===== INPUT FOR THIS TASK

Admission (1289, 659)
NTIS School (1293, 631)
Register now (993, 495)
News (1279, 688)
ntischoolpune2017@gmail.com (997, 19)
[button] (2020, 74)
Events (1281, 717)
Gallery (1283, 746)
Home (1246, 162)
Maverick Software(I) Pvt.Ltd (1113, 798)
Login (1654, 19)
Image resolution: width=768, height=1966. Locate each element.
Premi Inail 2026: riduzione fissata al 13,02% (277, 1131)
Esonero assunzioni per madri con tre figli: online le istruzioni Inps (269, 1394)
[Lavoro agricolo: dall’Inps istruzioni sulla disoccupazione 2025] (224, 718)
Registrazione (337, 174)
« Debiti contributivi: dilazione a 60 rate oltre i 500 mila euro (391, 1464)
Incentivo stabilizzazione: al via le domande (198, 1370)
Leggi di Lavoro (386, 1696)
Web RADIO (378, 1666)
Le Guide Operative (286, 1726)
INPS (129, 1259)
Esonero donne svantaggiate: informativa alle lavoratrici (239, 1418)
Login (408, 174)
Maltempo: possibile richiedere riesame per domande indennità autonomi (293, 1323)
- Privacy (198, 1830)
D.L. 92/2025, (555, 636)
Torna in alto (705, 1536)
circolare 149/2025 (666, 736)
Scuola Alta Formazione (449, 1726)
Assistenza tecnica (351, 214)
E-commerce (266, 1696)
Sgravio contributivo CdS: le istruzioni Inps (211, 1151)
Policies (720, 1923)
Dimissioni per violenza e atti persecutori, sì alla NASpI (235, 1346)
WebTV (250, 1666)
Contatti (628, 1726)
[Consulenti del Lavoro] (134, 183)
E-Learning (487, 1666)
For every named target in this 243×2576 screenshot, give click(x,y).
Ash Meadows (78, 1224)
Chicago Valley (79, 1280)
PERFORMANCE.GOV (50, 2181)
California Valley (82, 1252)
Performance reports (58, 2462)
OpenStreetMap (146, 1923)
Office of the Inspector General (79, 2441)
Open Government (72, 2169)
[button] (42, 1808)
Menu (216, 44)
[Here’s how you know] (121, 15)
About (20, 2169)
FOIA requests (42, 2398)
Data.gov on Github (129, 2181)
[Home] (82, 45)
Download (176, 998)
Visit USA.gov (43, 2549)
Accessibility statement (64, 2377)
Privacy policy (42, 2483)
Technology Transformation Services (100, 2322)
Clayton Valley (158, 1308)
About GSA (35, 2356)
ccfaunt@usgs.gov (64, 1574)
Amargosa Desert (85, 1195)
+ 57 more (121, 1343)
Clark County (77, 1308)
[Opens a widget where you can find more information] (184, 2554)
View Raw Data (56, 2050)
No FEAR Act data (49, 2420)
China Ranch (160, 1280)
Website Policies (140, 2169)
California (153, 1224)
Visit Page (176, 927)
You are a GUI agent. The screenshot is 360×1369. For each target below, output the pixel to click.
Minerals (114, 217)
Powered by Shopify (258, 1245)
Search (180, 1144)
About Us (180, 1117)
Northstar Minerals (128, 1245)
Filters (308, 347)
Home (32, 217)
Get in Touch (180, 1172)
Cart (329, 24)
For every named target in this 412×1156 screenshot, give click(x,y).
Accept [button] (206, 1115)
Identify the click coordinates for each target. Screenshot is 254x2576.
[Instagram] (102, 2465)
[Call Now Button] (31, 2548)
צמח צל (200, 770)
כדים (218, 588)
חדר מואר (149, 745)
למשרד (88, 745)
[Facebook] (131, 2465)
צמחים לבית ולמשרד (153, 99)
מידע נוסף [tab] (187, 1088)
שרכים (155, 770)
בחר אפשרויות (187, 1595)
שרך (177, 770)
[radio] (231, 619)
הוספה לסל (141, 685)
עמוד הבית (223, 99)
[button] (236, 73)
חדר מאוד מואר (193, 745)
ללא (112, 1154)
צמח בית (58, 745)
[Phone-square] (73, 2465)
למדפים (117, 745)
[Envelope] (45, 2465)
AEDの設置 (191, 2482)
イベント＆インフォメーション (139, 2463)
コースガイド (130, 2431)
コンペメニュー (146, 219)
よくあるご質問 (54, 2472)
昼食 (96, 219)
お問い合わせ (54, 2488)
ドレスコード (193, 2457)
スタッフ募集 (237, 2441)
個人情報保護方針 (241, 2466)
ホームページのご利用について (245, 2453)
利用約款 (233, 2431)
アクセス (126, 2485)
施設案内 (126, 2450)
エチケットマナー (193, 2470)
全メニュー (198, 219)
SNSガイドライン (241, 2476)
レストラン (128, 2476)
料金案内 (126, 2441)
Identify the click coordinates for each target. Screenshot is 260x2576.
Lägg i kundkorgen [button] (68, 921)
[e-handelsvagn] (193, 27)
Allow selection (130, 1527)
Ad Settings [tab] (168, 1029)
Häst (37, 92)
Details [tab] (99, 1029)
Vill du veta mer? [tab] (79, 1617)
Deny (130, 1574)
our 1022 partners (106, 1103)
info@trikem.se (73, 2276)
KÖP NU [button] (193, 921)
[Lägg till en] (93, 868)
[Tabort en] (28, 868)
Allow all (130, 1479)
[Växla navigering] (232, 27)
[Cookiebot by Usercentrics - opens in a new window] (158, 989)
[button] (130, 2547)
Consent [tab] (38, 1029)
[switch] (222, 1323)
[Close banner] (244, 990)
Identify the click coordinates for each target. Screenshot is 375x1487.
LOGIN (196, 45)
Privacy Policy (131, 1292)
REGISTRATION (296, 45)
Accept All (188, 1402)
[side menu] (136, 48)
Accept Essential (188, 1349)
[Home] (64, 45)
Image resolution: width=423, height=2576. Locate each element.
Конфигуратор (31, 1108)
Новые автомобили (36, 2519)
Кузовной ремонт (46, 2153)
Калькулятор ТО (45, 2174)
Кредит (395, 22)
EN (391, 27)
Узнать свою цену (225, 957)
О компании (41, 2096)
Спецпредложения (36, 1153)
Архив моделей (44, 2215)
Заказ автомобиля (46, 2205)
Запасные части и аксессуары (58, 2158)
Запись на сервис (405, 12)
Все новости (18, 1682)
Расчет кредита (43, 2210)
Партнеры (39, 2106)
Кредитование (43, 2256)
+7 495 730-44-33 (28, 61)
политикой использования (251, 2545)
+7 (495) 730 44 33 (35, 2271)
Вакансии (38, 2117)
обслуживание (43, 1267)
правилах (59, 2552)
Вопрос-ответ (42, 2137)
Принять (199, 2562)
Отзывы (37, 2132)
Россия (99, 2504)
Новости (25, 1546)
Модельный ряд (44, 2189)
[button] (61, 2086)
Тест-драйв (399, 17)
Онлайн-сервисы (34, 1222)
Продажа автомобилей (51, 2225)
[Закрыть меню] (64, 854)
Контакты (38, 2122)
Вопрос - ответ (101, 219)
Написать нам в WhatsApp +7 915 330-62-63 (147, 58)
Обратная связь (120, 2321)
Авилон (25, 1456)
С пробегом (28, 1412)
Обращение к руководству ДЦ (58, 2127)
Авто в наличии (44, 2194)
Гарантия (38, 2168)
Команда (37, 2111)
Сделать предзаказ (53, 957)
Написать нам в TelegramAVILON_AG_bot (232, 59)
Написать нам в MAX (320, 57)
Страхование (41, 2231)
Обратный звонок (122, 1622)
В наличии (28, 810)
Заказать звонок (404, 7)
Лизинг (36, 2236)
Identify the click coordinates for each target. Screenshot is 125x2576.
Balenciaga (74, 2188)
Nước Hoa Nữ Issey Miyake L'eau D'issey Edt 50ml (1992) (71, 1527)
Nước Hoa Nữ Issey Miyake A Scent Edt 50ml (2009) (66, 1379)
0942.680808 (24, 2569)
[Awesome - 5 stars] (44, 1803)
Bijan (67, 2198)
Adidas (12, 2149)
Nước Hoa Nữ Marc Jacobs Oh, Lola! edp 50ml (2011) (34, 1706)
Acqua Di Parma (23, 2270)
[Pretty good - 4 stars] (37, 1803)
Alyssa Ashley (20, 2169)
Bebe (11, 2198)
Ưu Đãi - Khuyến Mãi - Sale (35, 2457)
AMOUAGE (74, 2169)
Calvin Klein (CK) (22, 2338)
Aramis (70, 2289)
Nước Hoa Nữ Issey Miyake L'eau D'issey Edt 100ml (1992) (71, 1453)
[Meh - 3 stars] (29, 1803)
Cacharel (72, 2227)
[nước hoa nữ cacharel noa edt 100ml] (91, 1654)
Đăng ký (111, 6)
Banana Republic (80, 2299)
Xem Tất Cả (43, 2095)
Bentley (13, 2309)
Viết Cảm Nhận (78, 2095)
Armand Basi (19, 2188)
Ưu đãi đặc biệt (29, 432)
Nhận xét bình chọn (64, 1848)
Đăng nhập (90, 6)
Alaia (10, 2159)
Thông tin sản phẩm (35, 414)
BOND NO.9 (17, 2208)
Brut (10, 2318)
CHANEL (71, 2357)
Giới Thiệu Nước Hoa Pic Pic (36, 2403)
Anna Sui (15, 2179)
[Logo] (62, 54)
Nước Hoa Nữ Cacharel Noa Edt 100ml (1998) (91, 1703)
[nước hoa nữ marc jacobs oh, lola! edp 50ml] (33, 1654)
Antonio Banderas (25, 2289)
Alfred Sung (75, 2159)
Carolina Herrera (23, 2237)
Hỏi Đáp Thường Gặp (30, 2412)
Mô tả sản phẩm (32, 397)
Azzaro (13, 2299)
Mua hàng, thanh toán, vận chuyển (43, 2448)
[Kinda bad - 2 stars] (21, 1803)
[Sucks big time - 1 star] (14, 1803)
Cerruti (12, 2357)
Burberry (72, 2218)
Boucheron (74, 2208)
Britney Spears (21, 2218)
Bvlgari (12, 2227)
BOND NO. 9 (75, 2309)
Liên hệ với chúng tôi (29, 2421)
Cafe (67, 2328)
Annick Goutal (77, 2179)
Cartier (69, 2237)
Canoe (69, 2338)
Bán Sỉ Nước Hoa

==========

_WHAT NEEDS TO BE DONE_: Go over the listing above and return each line with "click".

_TASK RESULT_:
For every named target in this 243×2576 screenshot, give click(x,y).
You are a GUI agent. The screenshot is 360×1369. For each target below, output the pixel to click.
For every named target in this 412×1156 screenshot, give click(x,y).
Identify the click coordinates for each target. Screenshot is 254x2576.
Identify the click coordinates for each target. Screenshot is 260x2576.
Identify the click coordinates for each target. Screenshot is 375x1487.
Identify the click coordinates for each target. Screenshot is 125x2576.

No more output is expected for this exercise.